Güvenliği alındığı söylenen eylemin güvenliği de
sağlanamamıştır! Güvenlik için bulunan güçlerin, gözaltına alınan insanları
uzaktan izlemesi gibi, Behzat Firik’in katliamı da izlenmiştir! Belki de doğru
karar o an oydu. Bunu bilemiyorum. Ancak dikkat çektiğim nokta şudur, 1
arkadaşını dahi kurtaramayacak, caniler elinde alamayacakken, bini aşkın
kitleyi, binlerce ifade ettiğin caninin elinden ve zulmünden nasıl
koruyacaktın?
Fahri üyeler meselesi
Kitapta, fahri üyelere, “beklentilere” karşılık
vermediklerinden ufak tefek sitemlerde bulunulmuş. Bu da oldukça liberal
bir şekilde yapılmış. Ve kitapta, FÜ’lerin sonuçta ne olduğu, harekete ne denli
olumsuz etkiler yaptıkları açıklanmıyor. Ve yalnızca FÜ olarak ifade edilen
Muzaffer Oruçoğlu ve Arslan Kılıç olmuş. Oysa Süleyman Yeşil de var. Bu 3 FÜ
tutuklu olmalarına karşın 1978’de yapılan I.Konferanstan 1987’ye kadar “doğal
MK üyeleri” olarak kabul ediliyorlardı. “Kurtarıcı” olarak görünen FÜ’lerden
Aslan Kılıç tahliye olduğunda ise nefesi eski önderi Doğu Perinçek’in yanında
alıyor. Ve parti içinde kaldığı süre boyunca da Doğu Perinçekçi düşünceleri
yaymakta geri kalmıyor! M.Oruçoğlu ve Süleyman Yeşil ise 1987 yılında yapılan
III.Konferansla parti önderliğinden uzaklaştırılıyorlar. Bu iki FÜ’nün eseri
ise, parti tarihinde “II.MK” olarak anılan süreci bırakmış olmalarıydı. Kitapta
bu vb. daha birçok bilgiler de yer almış olsaydı, okur açısından daha sağlıklı
olacaktı inancındayım.
Sonuç olarak; görüyoruz ki, 40-50 yıl önceki hata ve
yanlışlar, hâlâ sorgulanıp düzeltilmemiş. Bu vb yaklaşımlarla da
düzeltilmeyeceği çok açık. Bugün, yazdığımız bunca sayfa yazı ile bir şeylerin
küçükte olsa düzeleceğine zayıf ve cılız bir umut besliyoruz sadece… Ama olsun,
hiç umutsuz olmaktan iyidir!..
Yıllar önce, henüz Ali Kaypakkaya yaşamını yitirmemişti.
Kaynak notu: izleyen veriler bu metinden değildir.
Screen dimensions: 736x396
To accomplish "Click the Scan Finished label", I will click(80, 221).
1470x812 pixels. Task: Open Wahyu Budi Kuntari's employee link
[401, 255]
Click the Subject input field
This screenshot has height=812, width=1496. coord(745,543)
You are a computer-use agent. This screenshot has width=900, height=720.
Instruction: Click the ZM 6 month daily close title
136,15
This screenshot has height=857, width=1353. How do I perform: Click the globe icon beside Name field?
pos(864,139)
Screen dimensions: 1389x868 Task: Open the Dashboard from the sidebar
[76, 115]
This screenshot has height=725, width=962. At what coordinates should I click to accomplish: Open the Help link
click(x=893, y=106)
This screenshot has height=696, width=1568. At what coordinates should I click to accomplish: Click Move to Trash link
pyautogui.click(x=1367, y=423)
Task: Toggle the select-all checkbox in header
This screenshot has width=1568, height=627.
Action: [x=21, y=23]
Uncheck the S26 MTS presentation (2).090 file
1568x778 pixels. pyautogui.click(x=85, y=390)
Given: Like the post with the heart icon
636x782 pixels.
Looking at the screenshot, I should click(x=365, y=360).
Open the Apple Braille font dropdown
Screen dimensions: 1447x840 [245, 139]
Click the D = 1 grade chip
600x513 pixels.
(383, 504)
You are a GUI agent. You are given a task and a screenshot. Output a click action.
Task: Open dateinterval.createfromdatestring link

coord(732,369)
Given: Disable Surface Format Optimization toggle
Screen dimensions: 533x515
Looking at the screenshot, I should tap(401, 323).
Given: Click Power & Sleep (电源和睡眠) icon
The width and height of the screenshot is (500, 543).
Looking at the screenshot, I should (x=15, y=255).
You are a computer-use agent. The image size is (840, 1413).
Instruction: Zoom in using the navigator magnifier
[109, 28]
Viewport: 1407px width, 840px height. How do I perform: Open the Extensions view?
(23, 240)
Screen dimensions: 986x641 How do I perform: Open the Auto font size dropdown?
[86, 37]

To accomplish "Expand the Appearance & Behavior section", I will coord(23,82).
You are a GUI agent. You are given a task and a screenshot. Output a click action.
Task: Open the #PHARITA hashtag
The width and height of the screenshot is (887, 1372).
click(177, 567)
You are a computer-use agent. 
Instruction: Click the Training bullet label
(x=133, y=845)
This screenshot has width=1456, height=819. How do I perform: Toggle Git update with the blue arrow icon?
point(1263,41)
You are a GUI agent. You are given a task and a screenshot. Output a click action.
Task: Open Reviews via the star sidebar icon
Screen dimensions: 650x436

Emrah Cilasun’un yaptığı tarzın daha geniş ve kapsamlı bir çalışmasını yapmak
gerektiğini önermiştim arkadaşlara. Bir “sözlü tarih projesi” çalışması ile
yarım asırlık tarihsel kesitin “hafızasını” oluşturmayı planlamıştım. Ayrıca
bunun diğer bir yönünü de “belgeseller serisi” oluşturuyordu. Bu kayıtlarla
1-2-3-4-5… şeklinde her dönem ve süreci detaylıca işleyen bir belgesel serisi
planlıyordum. Böylece bu tarih yazılmak istendiğinde, eldeki kayıtlarda gözden
geçirilebilir, bunlara da dayanılabilirdi! Bu kapsamda, Muzaffer Oruçoğlu ve
Ali Taşyapan gibi hareketin kuruluşunda yer alan, ardından hareketin kritik
dönemlerinde, önemli yerlerinde özneleri olmuş kişilerle de kayıt altına almak,
çekimler yapmak istedim. Duyumlara ve ikinci-üçüncü kişilerden aktarımlara
değil, direk sürecin özneleriyle görüşüp kayıt altına almak doğru olanıydı.
Başta M.Oruçoğlu ve A.Taşyapan ve daha birçokları memnun olacaklarını
söyleyerek kabul etti. Ancak bu kayıtların yapılabilmesi için gerekli ekonomik
durum sağlanamadığından çekimler yapılamadı. Böylece, tanıklarına dayanarak
yapılacak bir “sözlü tarih projesi” ve “belgesel serisi” de projelerimden biri
olarak kaldı! Bunu yazıyorum, çünkü hâlâ geç değil, bunun maddi zemini
ayarlanabilirse, A veya B kimin yaptığı önemli değil, önemli olan yapılıp
kaydedilmesidir!
Bu tarihin oluşmasında H.Aksu ve diğer arkadaşların bu vb.
çaba ve çalışmaları tüm eksik ve yetersizliklerine karşın önemlidir.
Desteklenmeli, teşvik edilmeli, yazmayanlar ise eleştirilmelidir. Ama bunu
yaparlarken gördüğümüz eksiklikler konusunda yapıcı ve tamamlayıcı
eleştirilerimizi de yapmayı ihmal etmemeliyiz.